If you can't login to your router because you forgot your router password, use our How to Reset a Router Password guide to set your router back to its factory settings.
Click the Basic Settings link near the left side of the page.
You should now see a new menu. In this new menu, click Wireless.
In the box called Network ID(SSID) put a name that you make up. You will need to remember this name because it will be used to connect to your wireless network. Do not make it obvious to guess, the network name should be difficult for your neighbors to guess. If you can not think of anything, simply use your first name.

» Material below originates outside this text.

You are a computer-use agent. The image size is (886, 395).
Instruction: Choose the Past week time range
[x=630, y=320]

In the box called Channel, pick a random channel number. Channels make it so that you and your neighbors can use your own wireless networks without interfering with each other. By picking a random channel you reduce the chance of your neighbor using the same channel as you.

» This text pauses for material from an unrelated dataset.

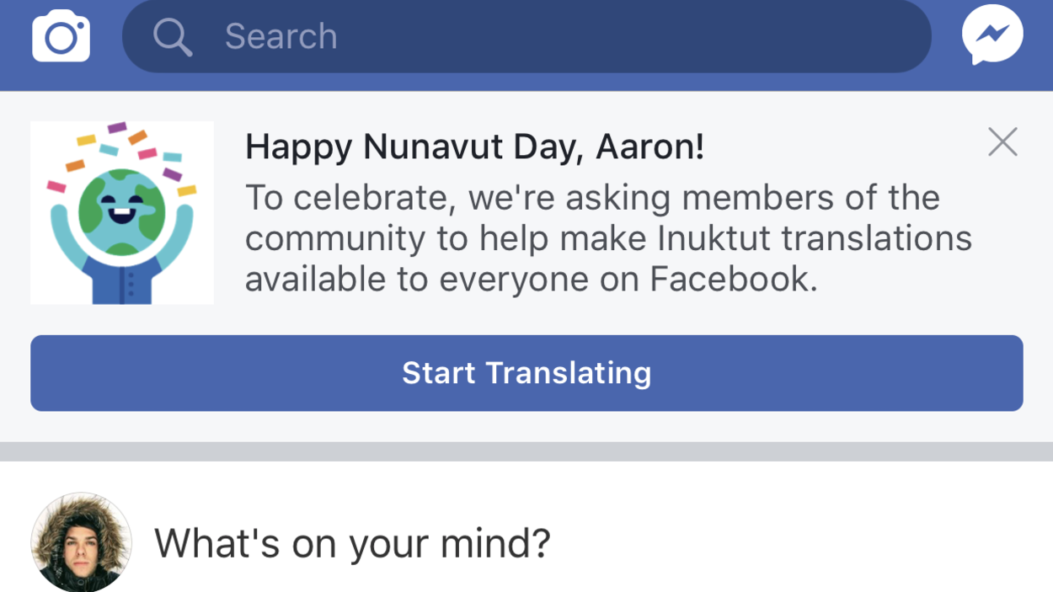The width and height of the screenshot is (1053, 592).
Task: Tap the camera lens circle in header
Action: tap(61, 38)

|Security Strength||Encryption Type||Description|
|Best||WPA2||Stands for Wi-Fi Protected Access. This is the newest version of WPA, and is generally considered the most secure. However, most users do not have WPA2 available yet. If your router supports WPA2, and you are running Windows XP SP2, then this is most likely your best choice for security. WPA2 is generally not compatible with small, standalone devices like game consoles, MP3 players, phones, and cameras.|
|Excellent||WPA||Stands for Wi-Fi Protected Access and is generally the best choice right now for most users. If your router supports WPA, and you are running Windows XP SP2, then this is most likely your best choice for security. WPA2 is generally not compatible with small, standalone devices like game consoles, MP3 players, phones, and cameras.|
|Better than nothing||WEP - Open Key||Stands for Wired Equivalent Privacy. This is the old security method and should only be used if WPA is not available to you. WEP comes in different bit lenghts, usually 64 bit (sometimes called 40 bit) and 128 bit. Pick the largest number that you see. There is no reason to use a small bit lenght anymore. Shared Key means that you must share your key (password) with other users before they can use your network.|
|Not secure||WEP - Shared Key||This version of WEP is generally considered not secure. Do not use it, unless it is your only choice.|
Put a dot into the Enable IEEE 128 bit Shared Key security radio button.
Put a dot into the WEP Key 1 radio button.

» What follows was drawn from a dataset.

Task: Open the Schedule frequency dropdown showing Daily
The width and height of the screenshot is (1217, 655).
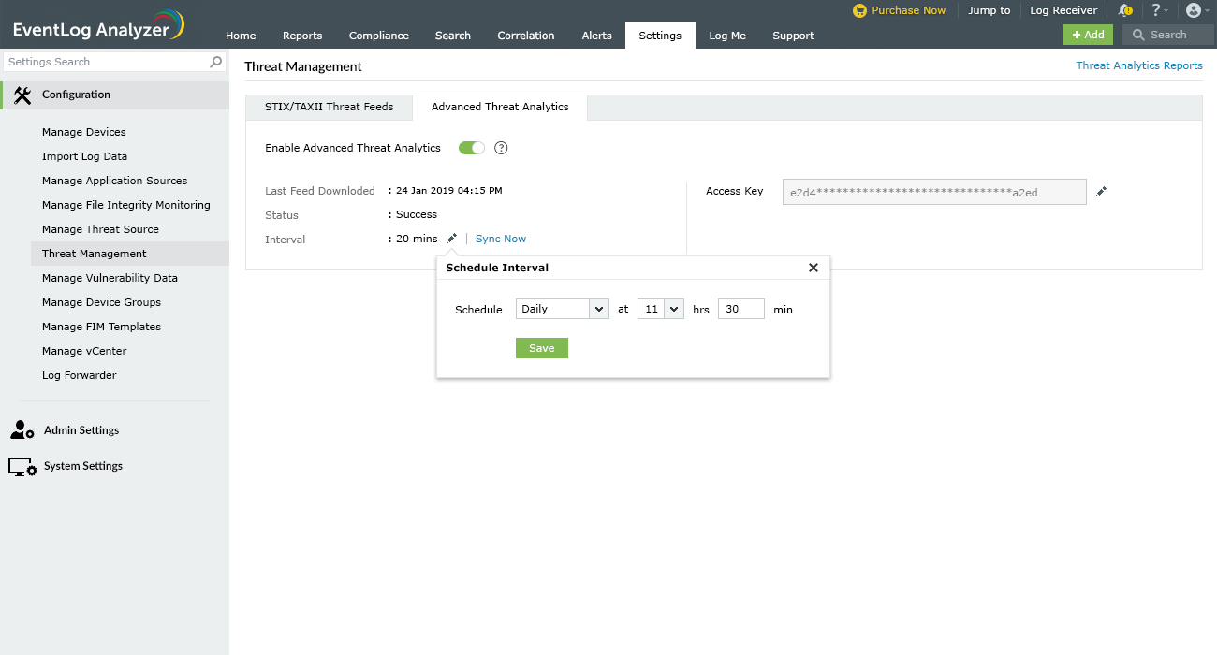Action: coord(562,309)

If you are using WPANow you need to make up a passphrase.
Your WPA key can be a plain text, human readable sentence. Make sure it is long, however, because recent hack attempts have exploited short WPA passphrases. Your WPA passphrase should be at least 30 letters long.
Onnce you have made up your passphrase, write it down somewhere. You will need it at each computer that you are going to connect to your network.
If you are using WEPNow you need to make up your network key.
It doesn't matter what this key is, as long as it is random. A network key is a password that is 26 characters long, and made up of only the letters A,B,C,D,E,F and the numbers 0,1,2,3,4,5,6,7,8,9. If you are using 128 bit WEP, then your key must be exactly 26 characters long, and the more random it is, the better it is. Here is an example of a random 128 bit network key:
Onnce you have made up your key, write it down somewhere. You will need it at each computer that you are going to connect to your network.
Now put the key you made up in the box called WEP Key 1.
When you're finished, click Save near the bottom of the screen to save your changes.
And that's it! You're done!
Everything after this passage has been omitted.